The Alaskan eBook

James Oliver Curwood
This eBook from the Gutenberg Project consists of approximately 301 pages of information about The Alaskan.

The Alaskan eBook

James Oliver Curwood
This eBook from the Gutenberg Project consists of approximately 301 pages of information about The Alaskan.

In his cool and causal way he admired Mary Standish.  She was very quiet, and he liked her because of that.  He could not, of course, escape the beauty of her eyes or the shimmering luster of the long lashes that darkened them.  But these were details which did not thrill him, but merely pleased him.  And her hair pleased him possibly even more than her gray eyes, though he was not sufficiently concerned to discuss the matter with himself.  But if he had pointed out any one thing, it would have been her hair—­not so much the color of it as the care she evidently gave it, and the manner in which she dressed it.  He noted that it was dark, with varying flashes of luster in it under the dinner lights.  But what he approved of most of all were the smooth, silky coils in which she fastened it to her pretty head.  It was an intense relief after looking on so many frowsy heads, bobbed and marcelled, during his six months’ visit in the States.  So he liked her, generally speaking, because there was not a thing about her that he might dislike.

He did not, of course, wonder what the girl might be thinking of him—­with his quiet, stern face, his cold indifference, his rather Indian-like litheness, and the single patch of gray that streaked his thick, blond hair.  His interest had not reached anywhere near that point.

Tonight it was probable that no woman in the world could have interested him, except as the always casual observer of humanity.  Another and greater thing gripped him and had thrilled him since he first felt the throbbing pulse of the engines of the new steamship Nome under his feet at Seattle.  He was going home.  And home meant Alaska.  It meant the mountains, the vast tundras, the immeasurable spaces into which civilization had not yet come with its clang and clamor.  It meant friends, the stars he knew, his herds, everything he loved.  Such was his reaction after six months of exile, six months of loneliness and desolation in cities which he had learned to hate.

“I’ll not make the trip again—­not for a whole winter—­unless I’m sent at the point of a gun,” he said to Captain Rifle, a few moments after Mary Standish had left the deck.  “An Eskimo winter is long enough, but one in Seattle, Minneapolis, Chicago, and New York is longer—­for me.”

“I understand they had you up before the Committee on Ways and Means at Washington.”

“Yes, along with Carl Lomen, of Nome.  But Lomen was the real man.  He has forty thousand head of reindeer in the Seward Peninsula, and they had to listen to him.  We may get action.”

“May!” Captain Rifle grunted his doubt.  “Alaska has been waiting ten years for a new deck and a new deal.  I doubt if you’ll get anything.  When politicians from Iowa and south Texas tell us what we can have and what we need north of Fifty-eight—­why, what’s the use?  Alaska might as well shut up shop!”

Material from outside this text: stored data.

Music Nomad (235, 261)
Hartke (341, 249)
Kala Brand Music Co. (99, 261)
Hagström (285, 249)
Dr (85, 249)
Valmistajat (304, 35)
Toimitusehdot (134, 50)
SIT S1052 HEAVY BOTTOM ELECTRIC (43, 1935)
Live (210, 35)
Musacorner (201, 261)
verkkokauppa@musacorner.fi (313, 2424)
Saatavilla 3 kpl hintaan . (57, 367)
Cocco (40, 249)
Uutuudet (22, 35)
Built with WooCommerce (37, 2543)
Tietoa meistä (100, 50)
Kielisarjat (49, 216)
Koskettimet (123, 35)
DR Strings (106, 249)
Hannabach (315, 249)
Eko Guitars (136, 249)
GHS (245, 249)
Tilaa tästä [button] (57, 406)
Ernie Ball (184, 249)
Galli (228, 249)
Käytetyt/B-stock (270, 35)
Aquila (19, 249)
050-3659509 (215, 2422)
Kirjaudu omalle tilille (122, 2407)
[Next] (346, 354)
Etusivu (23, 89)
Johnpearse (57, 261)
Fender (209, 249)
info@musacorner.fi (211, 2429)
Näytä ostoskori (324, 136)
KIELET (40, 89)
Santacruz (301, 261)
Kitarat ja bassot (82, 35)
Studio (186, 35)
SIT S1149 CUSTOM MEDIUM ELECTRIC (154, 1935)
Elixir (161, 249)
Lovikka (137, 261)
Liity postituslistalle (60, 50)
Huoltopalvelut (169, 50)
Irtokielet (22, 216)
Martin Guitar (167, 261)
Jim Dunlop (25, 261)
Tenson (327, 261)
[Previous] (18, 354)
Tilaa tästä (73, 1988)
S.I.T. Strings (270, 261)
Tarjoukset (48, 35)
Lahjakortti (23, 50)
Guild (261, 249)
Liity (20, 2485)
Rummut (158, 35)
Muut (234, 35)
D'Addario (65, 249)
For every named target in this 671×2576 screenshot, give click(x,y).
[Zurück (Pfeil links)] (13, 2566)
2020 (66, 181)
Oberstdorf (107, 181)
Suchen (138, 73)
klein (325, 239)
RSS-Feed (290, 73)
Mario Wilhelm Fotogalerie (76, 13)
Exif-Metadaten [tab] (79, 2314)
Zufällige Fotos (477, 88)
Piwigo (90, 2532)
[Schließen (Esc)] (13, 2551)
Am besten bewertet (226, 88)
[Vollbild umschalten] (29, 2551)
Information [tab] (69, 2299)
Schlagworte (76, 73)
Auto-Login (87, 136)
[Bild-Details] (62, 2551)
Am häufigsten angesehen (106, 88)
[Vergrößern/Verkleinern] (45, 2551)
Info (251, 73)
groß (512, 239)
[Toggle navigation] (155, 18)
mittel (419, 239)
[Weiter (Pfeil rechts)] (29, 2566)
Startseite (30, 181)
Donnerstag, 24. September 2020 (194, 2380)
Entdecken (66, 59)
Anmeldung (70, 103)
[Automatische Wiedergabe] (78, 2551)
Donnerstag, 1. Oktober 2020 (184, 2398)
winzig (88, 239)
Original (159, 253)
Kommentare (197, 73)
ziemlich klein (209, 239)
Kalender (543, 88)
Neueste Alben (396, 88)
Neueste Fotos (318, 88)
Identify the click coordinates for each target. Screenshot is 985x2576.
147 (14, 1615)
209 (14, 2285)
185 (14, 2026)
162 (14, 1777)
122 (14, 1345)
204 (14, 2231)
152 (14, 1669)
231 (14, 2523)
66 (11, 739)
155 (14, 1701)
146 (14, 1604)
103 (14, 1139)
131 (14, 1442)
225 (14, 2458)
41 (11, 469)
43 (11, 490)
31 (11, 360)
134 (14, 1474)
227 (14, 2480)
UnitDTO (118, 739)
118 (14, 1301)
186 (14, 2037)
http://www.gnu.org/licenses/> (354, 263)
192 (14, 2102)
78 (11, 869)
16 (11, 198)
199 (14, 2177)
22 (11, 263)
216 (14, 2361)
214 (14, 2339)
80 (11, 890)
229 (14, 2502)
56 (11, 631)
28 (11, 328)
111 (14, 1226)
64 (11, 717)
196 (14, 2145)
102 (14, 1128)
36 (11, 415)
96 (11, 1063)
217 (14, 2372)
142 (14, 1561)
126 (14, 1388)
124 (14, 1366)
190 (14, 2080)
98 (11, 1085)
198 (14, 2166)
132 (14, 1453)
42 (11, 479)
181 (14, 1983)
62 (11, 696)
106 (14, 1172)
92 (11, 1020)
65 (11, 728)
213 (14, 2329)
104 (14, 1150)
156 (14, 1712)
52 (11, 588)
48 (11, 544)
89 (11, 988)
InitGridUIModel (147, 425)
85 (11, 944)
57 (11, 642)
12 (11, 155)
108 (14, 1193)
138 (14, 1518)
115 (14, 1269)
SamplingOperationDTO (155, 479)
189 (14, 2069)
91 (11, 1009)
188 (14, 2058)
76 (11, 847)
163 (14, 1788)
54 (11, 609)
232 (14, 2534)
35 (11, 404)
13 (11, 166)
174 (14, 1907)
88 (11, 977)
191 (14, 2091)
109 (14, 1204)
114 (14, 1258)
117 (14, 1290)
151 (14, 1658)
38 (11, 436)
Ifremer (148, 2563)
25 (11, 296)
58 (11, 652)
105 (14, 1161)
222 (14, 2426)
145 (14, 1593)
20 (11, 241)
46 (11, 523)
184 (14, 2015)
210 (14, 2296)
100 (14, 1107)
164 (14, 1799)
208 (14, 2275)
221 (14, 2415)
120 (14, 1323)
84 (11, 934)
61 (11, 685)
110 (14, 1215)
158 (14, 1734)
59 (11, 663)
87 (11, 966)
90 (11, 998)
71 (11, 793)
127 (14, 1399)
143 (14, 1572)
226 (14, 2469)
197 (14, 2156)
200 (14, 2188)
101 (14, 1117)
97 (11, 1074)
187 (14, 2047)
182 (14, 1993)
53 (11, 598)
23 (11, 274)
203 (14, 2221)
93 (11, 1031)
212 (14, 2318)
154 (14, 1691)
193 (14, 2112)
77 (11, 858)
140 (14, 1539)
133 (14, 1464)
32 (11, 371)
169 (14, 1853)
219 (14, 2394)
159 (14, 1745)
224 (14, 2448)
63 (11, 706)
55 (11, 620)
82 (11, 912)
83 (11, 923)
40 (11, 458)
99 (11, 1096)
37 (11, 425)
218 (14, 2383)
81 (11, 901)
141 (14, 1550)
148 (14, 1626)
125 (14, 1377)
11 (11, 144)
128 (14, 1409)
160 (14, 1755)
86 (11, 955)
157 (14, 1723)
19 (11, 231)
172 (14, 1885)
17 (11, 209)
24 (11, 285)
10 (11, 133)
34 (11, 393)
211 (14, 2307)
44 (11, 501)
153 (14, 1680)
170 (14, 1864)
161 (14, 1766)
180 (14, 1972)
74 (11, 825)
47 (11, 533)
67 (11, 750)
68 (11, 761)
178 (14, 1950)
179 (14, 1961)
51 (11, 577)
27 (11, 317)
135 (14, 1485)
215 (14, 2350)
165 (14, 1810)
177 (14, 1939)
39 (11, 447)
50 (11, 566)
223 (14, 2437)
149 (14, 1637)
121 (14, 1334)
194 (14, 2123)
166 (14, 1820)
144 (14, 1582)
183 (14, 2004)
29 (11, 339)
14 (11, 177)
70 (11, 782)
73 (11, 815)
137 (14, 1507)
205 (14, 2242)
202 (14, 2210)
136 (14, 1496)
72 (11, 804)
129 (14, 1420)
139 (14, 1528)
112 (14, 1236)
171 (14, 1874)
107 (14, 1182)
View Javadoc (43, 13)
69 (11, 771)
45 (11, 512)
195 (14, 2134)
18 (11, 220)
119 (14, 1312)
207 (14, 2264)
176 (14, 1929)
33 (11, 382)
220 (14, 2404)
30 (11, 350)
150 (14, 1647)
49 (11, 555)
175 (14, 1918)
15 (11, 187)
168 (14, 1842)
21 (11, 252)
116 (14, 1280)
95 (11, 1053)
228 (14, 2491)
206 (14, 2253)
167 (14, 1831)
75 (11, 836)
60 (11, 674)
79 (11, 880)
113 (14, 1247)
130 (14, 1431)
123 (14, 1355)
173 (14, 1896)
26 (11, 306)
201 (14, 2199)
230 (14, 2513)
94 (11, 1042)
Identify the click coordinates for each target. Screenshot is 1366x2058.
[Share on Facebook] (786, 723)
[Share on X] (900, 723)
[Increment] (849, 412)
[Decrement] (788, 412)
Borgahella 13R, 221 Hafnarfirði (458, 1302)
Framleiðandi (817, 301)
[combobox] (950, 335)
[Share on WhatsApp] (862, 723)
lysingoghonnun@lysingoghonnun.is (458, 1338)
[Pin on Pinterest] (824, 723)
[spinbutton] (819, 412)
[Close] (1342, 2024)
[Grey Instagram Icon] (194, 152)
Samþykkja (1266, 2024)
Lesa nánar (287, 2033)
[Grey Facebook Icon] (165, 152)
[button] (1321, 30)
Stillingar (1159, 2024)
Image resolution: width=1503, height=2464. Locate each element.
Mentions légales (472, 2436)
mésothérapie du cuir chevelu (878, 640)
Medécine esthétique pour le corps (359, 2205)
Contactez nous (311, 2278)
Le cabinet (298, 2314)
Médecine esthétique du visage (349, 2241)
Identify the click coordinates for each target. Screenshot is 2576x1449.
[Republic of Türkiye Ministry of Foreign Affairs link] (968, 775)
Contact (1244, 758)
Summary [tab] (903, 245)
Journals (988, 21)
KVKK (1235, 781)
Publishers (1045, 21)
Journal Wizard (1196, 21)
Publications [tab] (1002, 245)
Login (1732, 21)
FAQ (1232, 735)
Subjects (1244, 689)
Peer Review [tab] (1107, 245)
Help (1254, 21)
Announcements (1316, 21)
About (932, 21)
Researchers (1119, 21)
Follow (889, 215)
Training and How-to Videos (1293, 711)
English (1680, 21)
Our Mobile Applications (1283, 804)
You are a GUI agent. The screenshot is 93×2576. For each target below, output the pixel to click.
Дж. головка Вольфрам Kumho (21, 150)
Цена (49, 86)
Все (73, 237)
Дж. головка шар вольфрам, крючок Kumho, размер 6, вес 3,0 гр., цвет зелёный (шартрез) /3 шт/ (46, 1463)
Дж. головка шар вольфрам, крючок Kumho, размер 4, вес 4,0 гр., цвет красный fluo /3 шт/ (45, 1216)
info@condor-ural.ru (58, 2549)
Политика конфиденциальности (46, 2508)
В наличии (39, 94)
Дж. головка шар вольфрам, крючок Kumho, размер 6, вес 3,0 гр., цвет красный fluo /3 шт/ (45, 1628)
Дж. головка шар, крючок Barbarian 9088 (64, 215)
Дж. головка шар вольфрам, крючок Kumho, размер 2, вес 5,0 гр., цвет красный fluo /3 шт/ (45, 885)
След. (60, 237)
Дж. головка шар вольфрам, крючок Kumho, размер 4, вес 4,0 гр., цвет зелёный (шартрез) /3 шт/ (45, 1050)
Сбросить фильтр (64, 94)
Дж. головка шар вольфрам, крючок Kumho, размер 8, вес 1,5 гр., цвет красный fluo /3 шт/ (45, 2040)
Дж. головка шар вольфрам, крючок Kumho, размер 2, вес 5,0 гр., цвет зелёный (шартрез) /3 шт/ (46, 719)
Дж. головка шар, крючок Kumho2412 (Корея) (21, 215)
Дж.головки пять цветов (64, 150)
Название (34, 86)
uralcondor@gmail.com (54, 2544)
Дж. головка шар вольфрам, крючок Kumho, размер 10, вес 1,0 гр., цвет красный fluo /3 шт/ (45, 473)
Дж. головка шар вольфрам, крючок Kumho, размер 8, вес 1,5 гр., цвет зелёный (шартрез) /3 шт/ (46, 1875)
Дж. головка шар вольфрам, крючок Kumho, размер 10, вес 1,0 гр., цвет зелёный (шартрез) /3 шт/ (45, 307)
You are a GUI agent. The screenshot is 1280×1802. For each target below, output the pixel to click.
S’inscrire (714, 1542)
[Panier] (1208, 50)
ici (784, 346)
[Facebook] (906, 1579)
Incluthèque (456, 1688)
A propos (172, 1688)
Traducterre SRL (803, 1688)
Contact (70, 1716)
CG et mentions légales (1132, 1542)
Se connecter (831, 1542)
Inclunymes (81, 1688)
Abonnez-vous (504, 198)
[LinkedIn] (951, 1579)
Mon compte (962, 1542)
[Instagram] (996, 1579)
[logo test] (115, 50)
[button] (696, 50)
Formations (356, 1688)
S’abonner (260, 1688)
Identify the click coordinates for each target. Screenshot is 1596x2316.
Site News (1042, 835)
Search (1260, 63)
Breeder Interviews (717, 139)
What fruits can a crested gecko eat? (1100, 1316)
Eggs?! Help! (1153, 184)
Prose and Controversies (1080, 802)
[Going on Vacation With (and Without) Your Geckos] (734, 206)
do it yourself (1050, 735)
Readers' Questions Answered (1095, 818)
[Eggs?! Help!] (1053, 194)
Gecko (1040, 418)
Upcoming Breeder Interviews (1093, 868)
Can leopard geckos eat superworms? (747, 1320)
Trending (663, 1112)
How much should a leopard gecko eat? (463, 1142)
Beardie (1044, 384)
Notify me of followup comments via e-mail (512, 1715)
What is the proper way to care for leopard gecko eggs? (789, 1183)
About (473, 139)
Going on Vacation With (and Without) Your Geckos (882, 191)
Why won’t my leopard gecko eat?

“But she isn’t going to do that,” said Alan Holt, his face grimly set in the moonlight.  “They’ve tried hard to get us, and they’ve made us shut up a lot of our doors.  In 1910 we were thirty-six thousand whites in the Territory.  Since then the politicians at Washington have driven out nine thousand, a quarter of the population.  But those that are left are hard-boiled.  We’re not going to quit, Captain.  A lot of us are Alaskans, and we are not afraid to fight.”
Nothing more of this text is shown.